I am Jill's complete lack of absolution.
"If you wake up at a different time in a different place, could you wake up as a different person?"
There are some times in my life that I feel and act like a slightly different person than who I really am. No one really is the wiser but sometimes there are some deviations from the norm and they pick up the little nuances. I don't totally change my mannerisms or language or personality, it's just that I would on some days be nicer or nastier than I would on other days. People change and mature over time and not simply overnight. That would just be insane, now won't it.
Could a person deliberately do something so drastic just to change their life? I don't know if I could purposefully destroy all my worldly possessions, give up my comfortable life, just to realign my perspective on life and open my eyes to what I've been hiding myself from the whole time. If you talk to yourself, does that mean you're a crazy person and just trying to live vicariously through another personality and person to escape the rudimentary. To go against the grain of what the media and the commercial has us believe what we would want to be and do and let the pieces of what remained in your life fall into place on its own, is what 'Fight Club' subscribes to. I don't wholeheartedly agree with the nihilistic opinions and dilapidated states of the characters' lives but it definitely is something to opine over and ponder its deeper meanings. I had a very strange dream last night which ended with me waking up in the middle of the night with a cold sweat and my heart racing. It was like my brain was pumping acid through out my body and all I could do was lay there and try to calm down this sudden panic attack. I don't know why such a strange sensation was induced or even what I had dreamed to maybe cause it. The good news, is that I managed to go back to sleep after only five minutes of it. Nevertheless, it is very disturbing but it could have resulted from having watched 'Fight Club' a bit too many times.

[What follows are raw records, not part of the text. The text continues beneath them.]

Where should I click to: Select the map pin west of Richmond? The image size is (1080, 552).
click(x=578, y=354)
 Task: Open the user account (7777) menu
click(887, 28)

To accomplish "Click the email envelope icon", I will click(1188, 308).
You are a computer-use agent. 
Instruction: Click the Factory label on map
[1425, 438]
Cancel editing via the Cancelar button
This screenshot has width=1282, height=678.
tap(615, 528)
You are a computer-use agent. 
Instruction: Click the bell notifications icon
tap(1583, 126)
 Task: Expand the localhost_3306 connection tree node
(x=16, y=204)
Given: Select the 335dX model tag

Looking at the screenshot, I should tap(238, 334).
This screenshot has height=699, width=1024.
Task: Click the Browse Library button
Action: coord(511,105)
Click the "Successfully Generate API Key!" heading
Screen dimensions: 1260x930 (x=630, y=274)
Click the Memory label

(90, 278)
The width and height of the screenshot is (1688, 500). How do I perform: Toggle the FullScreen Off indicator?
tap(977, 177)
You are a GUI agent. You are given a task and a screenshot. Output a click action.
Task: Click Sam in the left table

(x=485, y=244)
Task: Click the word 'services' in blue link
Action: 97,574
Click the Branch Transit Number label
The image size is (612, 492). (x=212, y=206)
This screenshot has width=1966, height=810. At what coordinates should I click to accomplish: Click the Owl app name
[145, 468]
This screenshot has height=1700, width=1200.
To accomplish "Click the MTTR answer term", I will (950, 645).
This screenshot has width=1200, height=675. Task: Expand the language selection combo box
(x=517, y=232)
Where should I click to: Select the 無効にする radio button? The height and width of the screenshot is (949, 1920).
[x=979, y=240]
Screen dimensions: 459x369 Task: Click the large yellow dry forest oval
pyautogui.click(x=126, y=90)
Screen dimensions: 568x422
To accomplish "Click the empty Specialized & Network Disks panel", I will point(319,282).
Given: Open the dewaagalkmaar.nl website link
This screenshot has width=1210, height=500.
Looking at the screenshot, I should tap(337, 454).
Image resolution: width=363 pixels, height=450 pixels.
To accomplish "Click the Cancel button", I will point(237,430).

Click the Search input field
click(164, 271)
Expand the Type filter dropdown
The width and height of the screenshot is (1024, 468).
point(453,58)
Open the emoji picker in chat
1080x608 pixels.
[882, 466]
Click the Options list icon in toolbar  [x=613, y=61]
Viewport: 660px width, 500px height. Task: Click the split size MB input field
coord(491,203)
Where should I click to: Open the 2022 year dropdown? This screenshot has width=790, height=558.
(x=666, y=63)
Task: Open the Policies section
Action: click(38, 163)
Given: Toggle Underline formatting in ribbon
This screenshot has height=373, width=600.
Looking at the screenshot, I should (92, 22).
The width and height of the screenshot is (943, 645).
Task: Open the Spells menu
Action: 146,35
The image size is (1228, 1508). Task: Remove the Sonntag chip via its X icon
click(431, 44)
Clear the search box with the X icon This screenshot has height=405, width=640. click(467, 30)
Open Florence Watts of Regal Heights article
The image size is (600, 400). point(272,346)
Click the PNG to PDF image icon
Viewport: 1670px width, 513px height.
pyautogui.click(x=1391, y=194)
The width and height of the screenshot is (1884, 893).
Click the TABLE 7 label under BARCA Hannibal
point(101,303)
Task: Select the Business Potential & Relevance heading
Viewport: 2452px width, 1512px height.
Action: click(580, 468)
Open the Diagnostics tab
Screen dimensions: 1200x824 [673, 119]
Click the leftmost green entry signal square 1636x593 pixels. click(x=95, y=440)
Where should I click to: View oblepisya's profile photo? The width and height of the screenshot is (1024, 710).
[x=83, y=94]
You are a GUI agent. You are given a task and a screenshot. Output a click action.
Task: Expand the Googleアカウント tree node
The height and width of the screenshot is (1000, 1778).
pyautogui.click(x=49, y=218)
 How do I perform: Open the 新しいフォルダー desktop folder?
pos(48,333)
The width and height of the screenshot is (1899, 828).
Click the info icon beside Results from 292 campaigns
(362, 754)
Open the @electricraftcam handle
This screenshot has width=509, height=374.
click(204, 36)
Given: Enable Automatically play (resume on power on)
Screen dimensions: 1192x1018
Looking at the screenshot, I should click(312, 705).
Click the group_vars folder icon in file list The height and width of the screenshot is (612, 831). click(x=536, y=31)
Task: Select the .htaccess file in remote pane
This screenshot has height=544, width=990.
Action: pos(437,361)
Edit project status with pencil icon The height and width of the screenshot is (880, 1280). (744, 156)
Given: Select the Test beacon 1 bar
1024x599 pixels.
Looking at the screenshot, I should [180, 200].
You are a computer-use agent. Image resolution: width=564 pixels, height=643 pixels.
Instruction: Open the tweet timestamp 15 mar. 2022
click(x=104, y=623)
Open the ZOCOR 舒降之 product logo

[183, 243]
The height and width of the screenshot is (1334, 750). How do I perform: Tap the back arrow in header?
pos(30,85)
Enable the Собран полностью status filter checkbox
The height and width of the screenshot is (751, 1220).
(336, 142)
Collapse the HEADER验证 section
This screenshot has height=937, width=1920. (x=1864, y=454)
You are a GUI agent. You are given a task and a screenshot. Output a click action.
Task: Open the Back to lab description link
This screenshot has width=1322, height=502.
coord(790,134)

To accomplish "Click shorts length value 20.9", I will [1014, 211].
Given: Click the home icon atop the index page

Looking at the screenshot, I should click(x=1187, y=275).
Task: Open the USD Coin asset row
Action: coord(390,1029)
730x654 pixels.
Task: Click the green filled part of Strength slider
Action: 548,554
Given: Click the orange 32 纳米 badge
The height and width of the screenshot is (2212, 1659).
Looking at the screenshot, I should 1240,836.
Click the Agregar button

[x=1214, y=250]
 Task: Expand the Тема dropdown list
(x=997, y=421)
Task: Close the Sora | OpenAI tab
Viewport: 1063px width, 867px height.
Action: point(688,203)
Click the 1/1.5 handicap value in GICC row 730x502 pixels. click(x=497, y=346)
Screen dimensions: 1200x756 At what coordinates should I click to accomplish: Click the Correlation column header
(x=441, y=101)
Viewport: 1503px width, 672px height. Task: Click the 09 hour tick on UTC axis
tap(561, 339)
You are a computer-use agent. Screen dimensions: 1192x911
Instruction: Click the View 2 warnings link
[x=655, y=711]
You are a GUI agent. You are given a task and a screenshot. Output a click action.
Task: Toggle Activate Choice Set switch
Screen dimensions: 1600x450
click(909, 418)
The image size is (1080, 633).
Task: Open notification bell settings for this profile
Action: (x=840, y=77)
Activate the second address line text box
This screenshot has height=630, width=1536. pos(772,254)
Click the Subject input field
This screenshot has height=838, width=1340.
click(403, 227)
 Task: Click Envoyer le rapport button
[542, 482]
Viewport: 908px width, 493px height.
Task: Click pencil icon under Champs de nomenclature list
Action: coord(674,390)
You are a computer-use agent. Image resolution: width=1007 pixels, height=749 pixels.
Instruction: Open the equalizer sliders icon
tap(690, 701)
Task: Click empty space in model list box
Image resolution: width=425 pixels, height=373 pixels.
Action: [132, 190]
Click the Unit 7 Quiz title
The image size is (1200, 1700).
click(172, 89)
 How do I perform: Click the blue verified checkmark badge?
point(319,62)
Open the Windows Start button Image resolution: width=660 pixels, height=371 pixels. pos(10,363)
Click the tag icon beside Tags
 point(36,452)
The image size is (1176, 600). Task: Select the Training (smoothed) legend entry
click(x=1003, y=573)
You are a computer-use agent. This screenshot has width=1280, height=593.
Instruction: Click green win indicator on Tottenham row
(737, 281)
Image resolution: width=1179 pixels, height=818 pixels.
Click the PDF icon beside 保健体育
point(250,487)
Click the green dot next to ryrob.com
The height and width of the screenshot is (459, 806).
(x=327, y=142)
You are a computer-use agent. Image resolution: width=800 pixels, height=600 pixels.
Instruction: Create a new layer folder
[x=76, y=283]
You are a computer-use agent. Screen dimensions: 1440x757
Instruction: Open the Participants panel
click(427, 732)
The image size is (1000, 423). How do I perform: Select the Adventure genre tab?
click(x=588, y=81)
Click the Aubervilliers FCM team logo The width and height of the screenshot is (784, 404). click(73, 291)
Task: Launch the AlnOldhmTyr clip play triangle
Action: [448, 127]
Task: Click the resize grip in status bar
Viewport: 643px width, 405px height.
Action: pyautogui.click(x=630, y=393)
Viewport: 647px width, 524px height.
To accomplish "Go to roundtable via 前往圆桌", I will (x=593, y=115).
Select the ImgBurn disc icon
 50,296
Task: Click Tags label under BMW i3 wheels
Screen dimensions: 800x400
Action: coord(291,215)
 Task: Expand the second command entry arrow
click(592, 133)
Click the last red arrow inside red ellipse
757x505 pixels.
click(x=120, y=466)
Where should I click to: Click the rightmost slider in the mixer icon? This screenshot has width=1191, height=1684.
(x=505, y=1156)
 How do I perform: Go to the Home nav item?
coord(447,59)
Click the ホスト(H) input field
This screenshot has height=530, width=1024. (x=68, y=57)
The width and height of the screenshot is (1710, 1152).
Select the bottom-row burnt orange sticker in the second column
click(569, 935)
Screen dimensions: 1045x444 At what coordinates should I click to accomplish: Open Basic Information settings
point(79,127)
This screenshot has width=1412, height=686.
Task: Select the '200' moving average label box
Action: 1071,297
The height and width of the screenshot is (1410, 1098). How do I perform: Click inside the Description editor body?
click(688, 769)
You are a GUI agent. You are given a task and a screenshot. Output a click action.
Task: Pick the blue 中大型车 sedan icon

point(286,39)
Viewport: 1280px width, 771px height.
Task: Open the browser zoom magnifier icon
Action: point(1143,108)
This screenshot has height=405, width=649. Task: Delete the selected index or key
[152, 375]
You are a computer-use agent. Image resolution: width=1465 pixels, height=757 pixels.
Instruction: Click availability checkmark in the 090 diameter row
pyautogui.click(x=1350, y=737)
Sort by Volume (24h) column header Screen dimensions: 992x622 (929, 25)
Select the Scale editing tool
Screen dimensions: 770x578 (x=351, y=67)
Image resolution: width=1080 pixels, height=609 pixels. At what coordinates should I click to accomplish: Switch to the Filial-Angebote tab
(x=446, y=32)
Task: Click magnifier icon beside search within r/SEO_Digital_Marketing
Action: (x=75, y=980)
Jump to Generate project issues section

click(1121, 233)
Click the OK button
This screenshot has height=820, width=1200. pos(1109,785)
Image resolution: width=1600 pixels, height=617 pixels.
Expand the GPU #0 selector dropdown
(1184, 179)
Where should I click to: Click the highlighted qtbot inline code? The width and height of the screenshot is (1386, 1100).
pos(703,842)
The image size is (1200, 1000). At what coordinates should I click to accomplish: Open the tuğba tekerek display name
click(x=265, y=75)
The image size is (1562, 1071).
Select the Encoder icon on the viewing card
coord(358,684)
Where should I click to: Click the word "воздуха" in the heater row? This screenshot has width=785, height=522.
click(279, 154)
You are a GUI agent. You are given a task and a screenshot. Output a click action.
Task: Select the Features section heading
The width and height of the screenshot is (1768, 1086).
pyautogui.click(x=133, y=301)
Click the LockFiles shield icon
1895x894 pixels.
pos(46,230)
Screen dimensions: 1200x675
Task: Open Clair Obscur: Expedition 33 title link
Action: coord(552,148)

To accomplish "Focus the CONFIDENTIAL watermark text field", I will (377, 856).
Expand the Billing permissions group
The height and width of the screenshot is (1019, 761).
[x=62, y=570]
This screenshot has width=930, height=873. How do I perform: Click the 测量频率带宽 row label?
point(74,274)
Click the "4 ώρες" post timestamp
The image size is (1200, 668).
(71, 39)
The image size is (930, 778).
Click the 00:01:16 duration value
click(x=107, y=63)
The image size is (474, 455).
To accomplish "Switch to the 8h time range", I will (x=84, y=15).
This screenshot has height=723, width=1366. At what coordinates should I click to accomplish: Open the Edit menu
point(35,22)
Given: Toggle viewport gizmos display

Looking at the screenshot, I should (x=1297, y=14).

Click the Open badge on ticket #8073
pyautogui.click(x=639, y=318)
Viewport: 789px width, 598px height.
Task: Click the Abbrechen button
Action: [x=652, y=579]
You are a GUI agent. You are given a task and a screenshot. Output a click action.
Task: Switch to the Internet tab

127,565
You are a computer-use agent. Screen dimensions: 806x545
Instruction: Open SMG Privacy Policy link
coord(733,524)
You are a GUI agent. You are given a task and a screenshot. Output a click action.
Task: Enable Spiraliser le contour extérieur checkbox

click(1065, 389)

I am Jill's eyes wide open.
"On a long enough time-line, the survival rate for everyone drops to zero."
Watching this movie is not going to save your life. Nor will it change, alter, enlighten or make a 180 degrees turn on your own self worth, motivations, perceptions on life, and esteem issues. In all probabilities, it won't change a thing that you might see in yourself, your life and in others as well. When you wake up, nothing would have changed. Your problems wouldn't be solved and you will have to go through the same routine again. If it does, then good on you. But for the most highly and likely of outcomes, watching this film could just simply blow your mind and allow you think a little bit more than you did the day before.
Preaching ideals and thought processes about what you should think or not think, is and never has been my strong forte nor do I want it to be. But once in a while, I like to think that I can influence others' in their perceptions and outlook on life and all that it has to offer through a carefully composed essay. Nothing would have changed with the end of this essay. I would like to think that I have changed my life just that little bit with this composition but in all likelihood, that's not going to happen.
A movie is still a movie. And your life is your life. Despite trying not to think too much about what you want to do, how about actually doing it? I should speak. But what I can is do.